Lo sport in Italia non è per tutti. Quasi un bambino su cinque non lo pratica. E tra le ragioni della sedentarietà, oltre alla mancanza di tempo e di interesse, c’è la povertà. Per il 30% circa dei bambini dai 6 ai 10 anni la condizione economica del nucleo familiare non permette loro di frequentare alcun corso.

Ma non solo. A limitare l’attività sportiva è la mancanza di spazi all’aperto dedicati al moto e l’assenza di scuole attrezzate: solo il 40,8% degli istituti scolastici è provvisto di palestra o piscina, con Campania, Calabria, ma anche Valle d’Aosta, Emilia-Romagna e Liguria in fondo alla classifica. Infine, una sorpresa: a farla da padrone nel mondo dello sport, perlomeno tra i più piccoli, non è più il calcio. Tra i bambini dai 3 ai 10 anni il nuoto è il più praticato: il primo tra le femmine (48,7% di chi fa sport) e il secondo tra i maschi (39,4%).

A presentare questa fotografia è il rapporto nazionale sui minori e lo sport, realizzato dall’Osservatorio promosso dalla fondazione Con i Bambini e Openpolis nell’ambito del fondo per il contrasto della povertà educativa minorile. Un’indagine che fa preoccupare il presidente dell’organizzazione Marco Rossi Doria, maestro di strada ed ex vice ministro dell’Istruzione: “Fare sport ancora oggi è costoso per molte famiglie, sono molti i giovani sedentari, mentre strutture e spazi pubblici sono insufficienti in molte aree del Paese, soprattutto al Sud. Non è un caso che le due regioni in fondo alla classifica delle scuole dotate di palestra, Campania e Calabria, siano anche quelle con meno ragazzi che fanno attività fisica e con più famiglie in disagio sociale. Va incentivata l’attività fisica all’aperto, adesso”.

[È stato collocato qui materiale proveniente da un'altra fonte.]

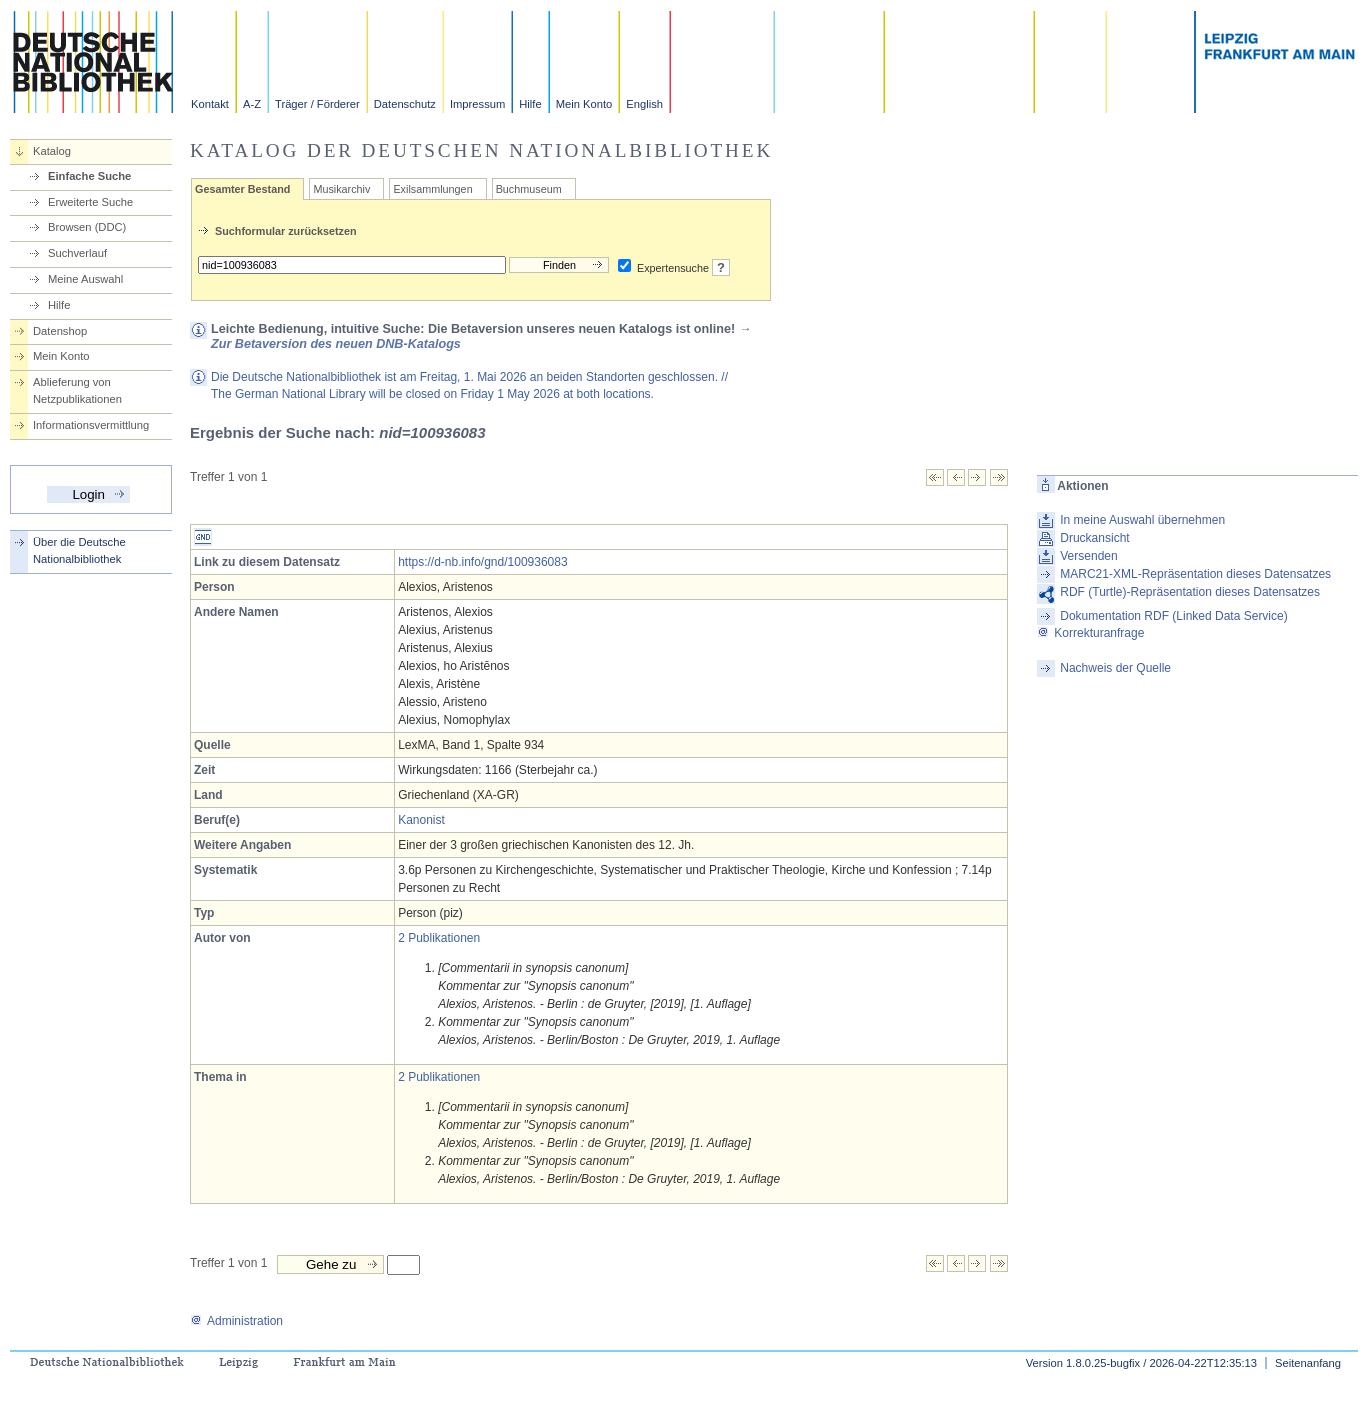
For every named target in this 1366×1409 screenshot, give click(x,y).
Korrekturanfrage (1090, 633)
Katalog (52, 151)
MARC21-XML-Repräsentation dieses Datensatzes (1195, 574)
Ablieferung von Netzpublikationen (77, 390)
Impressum (477, 104)
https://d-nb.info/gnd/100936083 (482, 562)
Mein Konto (584, 104)
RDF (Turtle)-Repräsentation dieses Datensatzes (1190, 592)
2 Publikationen (439, 938)
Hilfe (530, 104)
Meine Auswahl (85, 279)
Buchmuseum (529, 189)
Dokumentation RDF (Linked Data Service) (1173, 616)
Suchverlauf (77, 253)
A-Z (252, 104)
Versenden (1088, 556)
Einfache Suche (89, 176)
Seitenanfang (1308, 1363)
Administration (236, 1321)
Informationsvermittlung (91, 425)
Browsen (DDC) (87, 227)
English (644, 104)
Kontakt (210, 104)
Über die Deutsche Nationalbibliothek (79, 550)
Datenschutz (405, 104)
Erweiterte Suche (90, 202)
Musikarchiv (341, 189)
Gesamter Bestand (242, 189)
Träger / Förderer (317, 104)
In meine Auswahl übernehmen (1142, 520)
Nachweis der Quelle (1115, 668)
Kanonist (421, 820)
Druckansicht (1094, 538)
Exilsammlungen (432, 189)
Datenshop (60, 331)
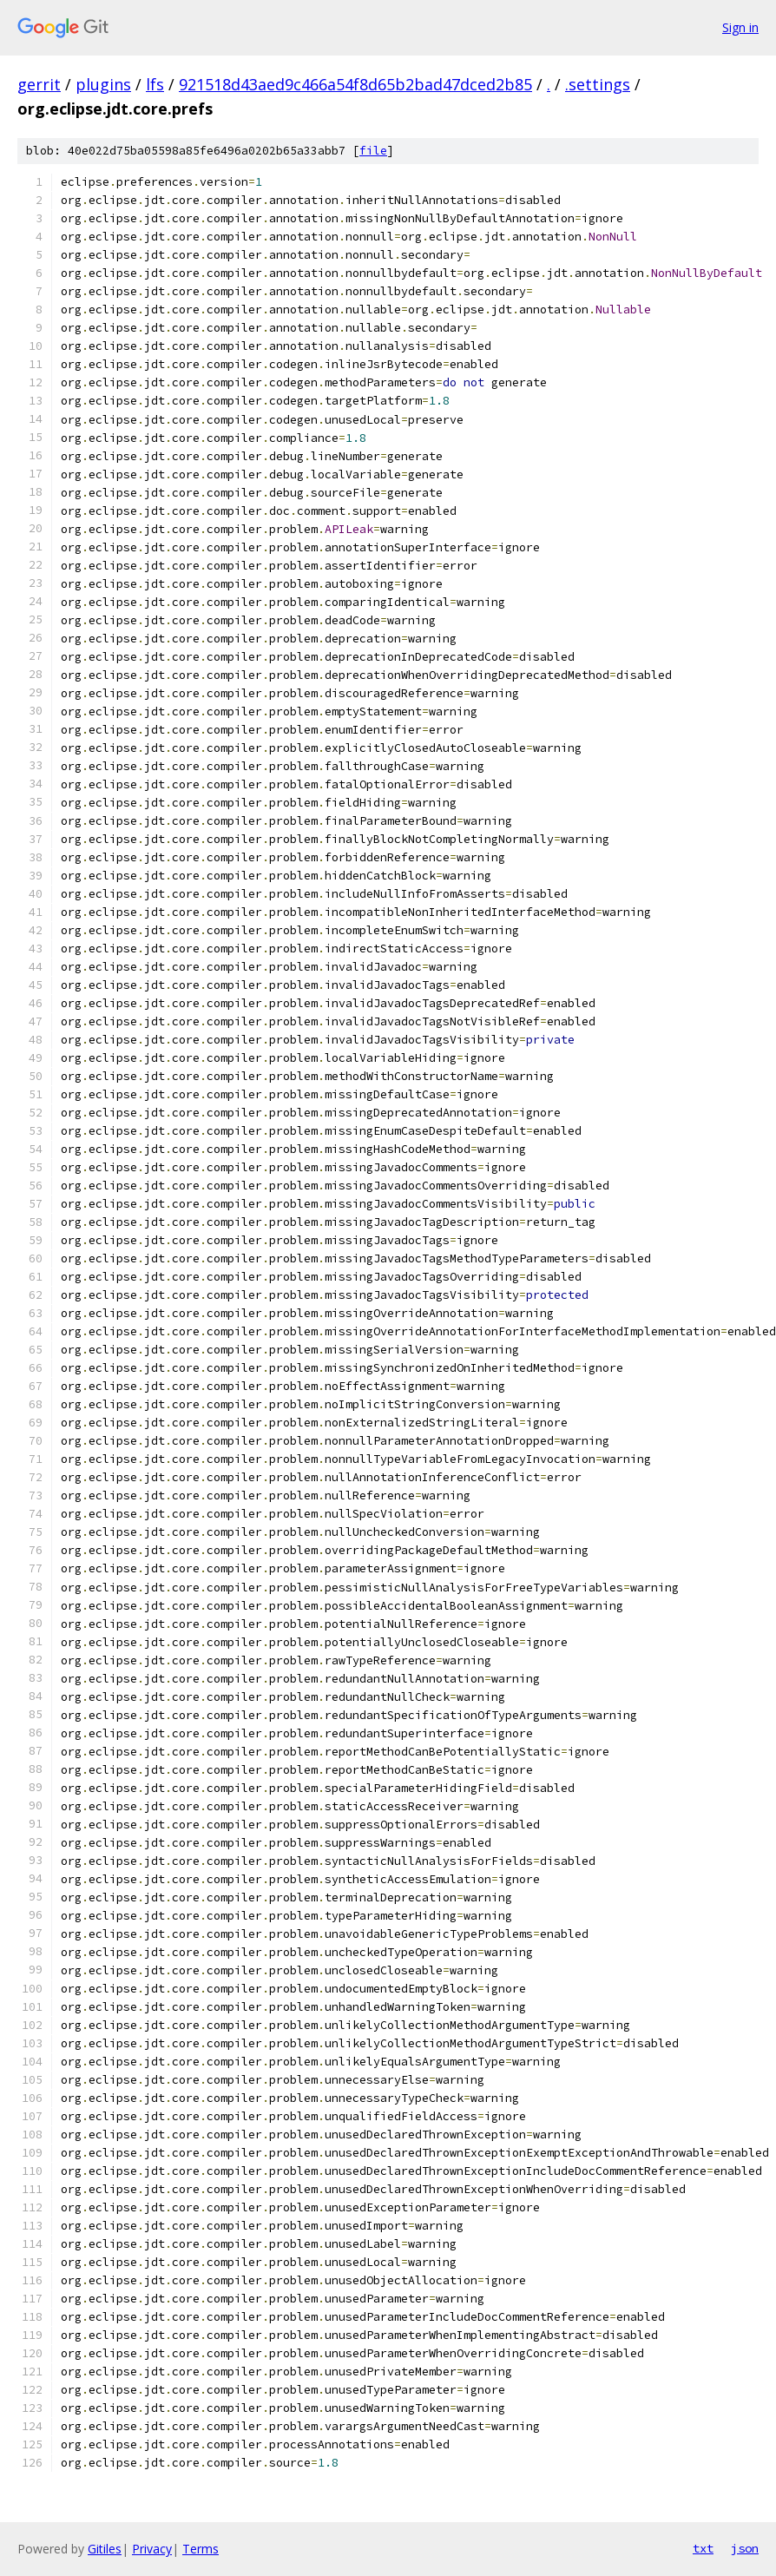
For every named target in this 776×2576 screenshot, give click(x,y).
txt (703, 2548)
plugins (103, 84)
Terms (200, 2548)
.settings (597, 84)
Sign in (740, 27)
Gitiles (105, 2548)
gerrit (39, 84)
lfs (155, 84)
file (373, 150)
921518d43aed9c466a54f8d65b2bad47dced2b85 (355, 84)
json (745, 2548)
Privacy (152, 2548)
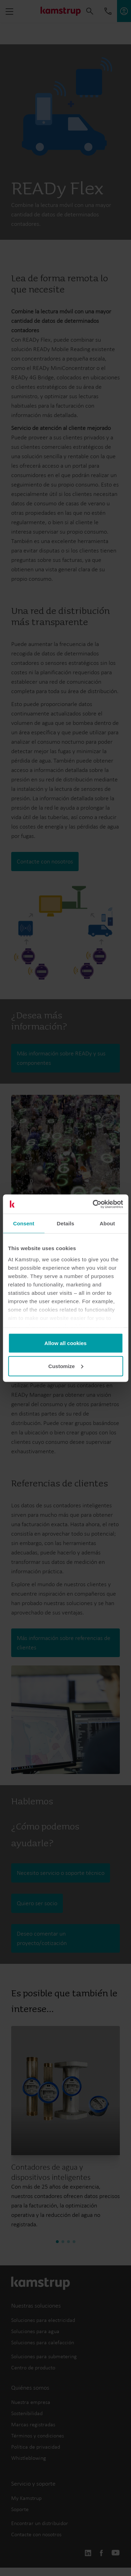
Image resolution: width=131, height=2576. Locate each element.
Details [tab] (65, 1223)
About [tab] (107, 1223)
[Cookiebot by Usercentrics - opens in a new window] (93, 1204)
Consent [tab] (23, 1223)
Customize (65, 1366)
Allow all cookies (65, 1343)
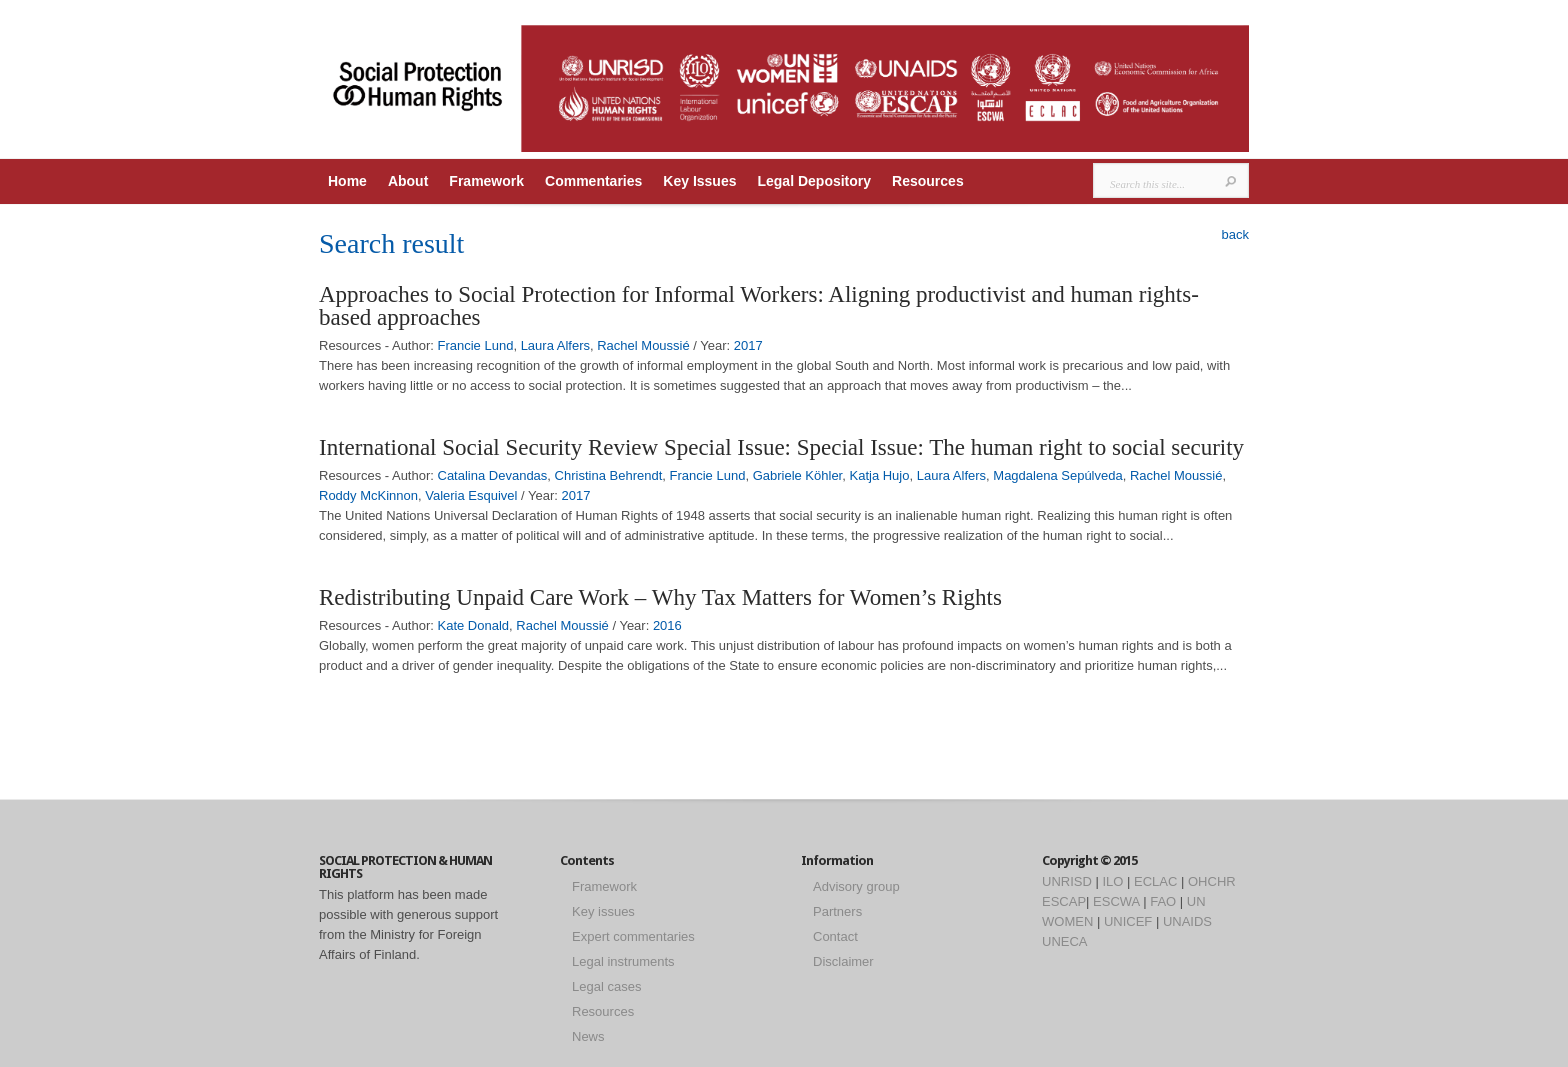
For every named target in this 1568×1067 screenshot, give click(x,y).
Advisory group (856, 886)
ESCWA (1116, 901)
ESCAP (1064, 901)
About (408, 181)
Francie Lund (476, 345)
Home (347, 181)
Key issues (603, 911)
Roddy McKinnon (368, 495)
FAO (1163, 901)
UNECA (1065, 941)
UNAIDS (1187, 921)
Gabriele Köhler (798, 475)
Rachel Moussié (643, 345)
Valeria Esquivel (471, 495)
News (588, 1036)
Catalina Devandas (493, 475)
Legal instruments (623, 961)
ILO (1112, 881)
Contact (835, 936)
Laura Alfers (555, 345)
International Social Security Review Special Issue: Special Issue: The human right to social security (781, 447)
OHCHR (1212, 881)
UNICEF (1128, 921)
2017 (748, 345)
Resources (928, 181)
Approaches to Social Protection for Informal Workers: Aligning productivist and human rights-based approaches (759, 306)
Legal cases (606, 986)
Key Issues (699, 181)
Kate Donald (474, 625)
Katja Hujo (879, 475)
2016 (667, 625)
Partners (837, 911)
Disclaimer (843, 961)
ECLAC (1155, 881)
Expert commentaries (633, 936)
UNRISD (1067, 881)
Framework (486, 181)
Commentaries (593, 181)
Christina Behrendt (609, 475)
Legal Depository (814, 181)
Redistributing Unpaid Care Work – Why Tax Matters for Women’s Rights (660, 597)
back (1235, 234)
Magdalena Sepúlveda (1057, 475)
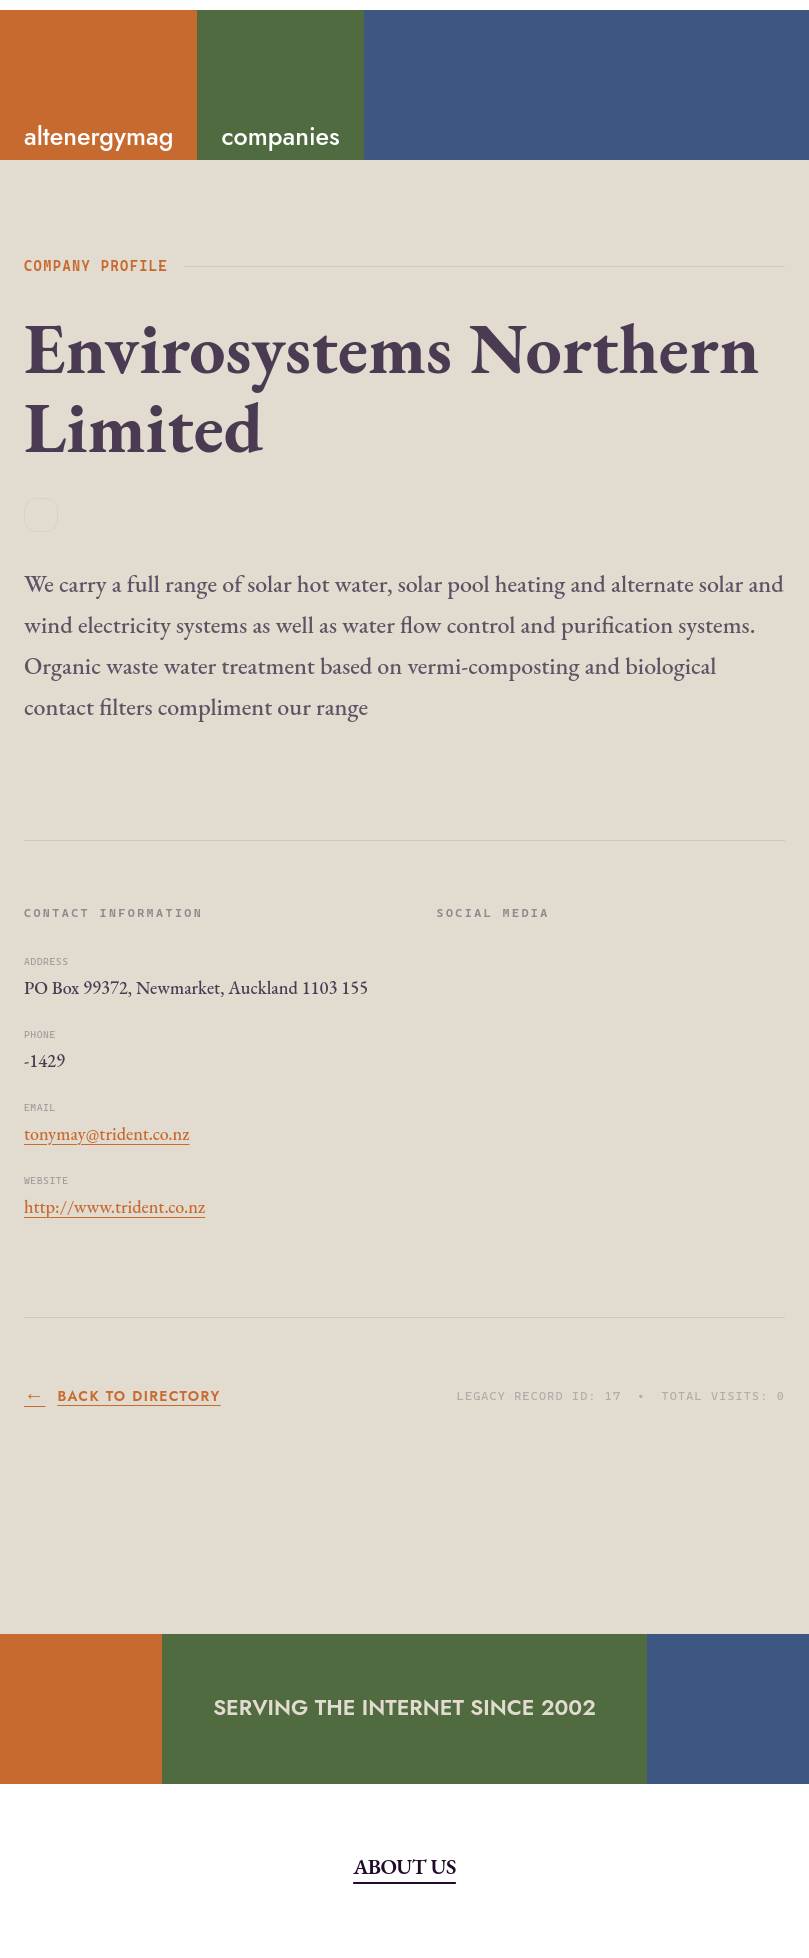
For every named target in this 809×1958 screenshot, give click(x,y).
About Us (404, 1866)
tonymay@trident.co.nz (107, 1133)
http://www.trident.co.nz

L’analisi elaborata fa un confronto anche tra la fase pre e post pandemia: prima del Covid i minori praticavano prevalentemente sport in spazi chiusi, meno di un giovane su quattro faceva sport in spazi all’aperto non attrezzati, contro il 41,9% dell’intera popolazione. “È ancora presto – spiegano i ricercatori – per poter disporre di numeri aggiornati sulla pratica sportiva dei più giovani dopo il Covid. Un dato già acquisito però è che le aree dove fare sport all’aperto sono divenute essenziali in quest’emergenza, anche per la pericolosità di farlo in ambienti chiusi. Tali ragioni spingono a interrogarsi sulla possibilità dei territori di rispondere a questa nuova esigenza”.

L’Italia non sembra essere, quindi, un Paese che agevola lo sport. Basta vedere la condizione degli edifici: a livello regionale, solo in due casi gli istituti scolastici dotati di strutture sportive sono più del 50%. Si tratta del Friuli-Venezia Giulia dove a fronte di circa mille scuole presenti quasi seicento sono dotate di palestre (il 57,8%) e del Piemonte dove invece le scuole con palestra sono circa 1.600 su un totale di oltre tre mila(il 51%). Al terzo posto c’è la Toscana con il 48%. Agli ultimi posti, con meno di tre edifici scolastici dotati di impianti su dieci, troviamo invece Calabria (20,5%) e Campania (26,1%).

Un ultimo dato sul quale riflettere: gli sport praticati sono cambiati nel corso degli anni. Tra le bambine con meno di dieci anni è aumentata soprattutto la categoria residuale degli altri sport (comprendente quelli nautici, altri con la palla come rugby e pallamano). Rispetto al passato, i maschi della stesa età praticano di più soprattutto le arti marziali (+3,9 punti), gli altri sport (+2,6), l’atletica leggera (+1,7) e il calcio (+1,4).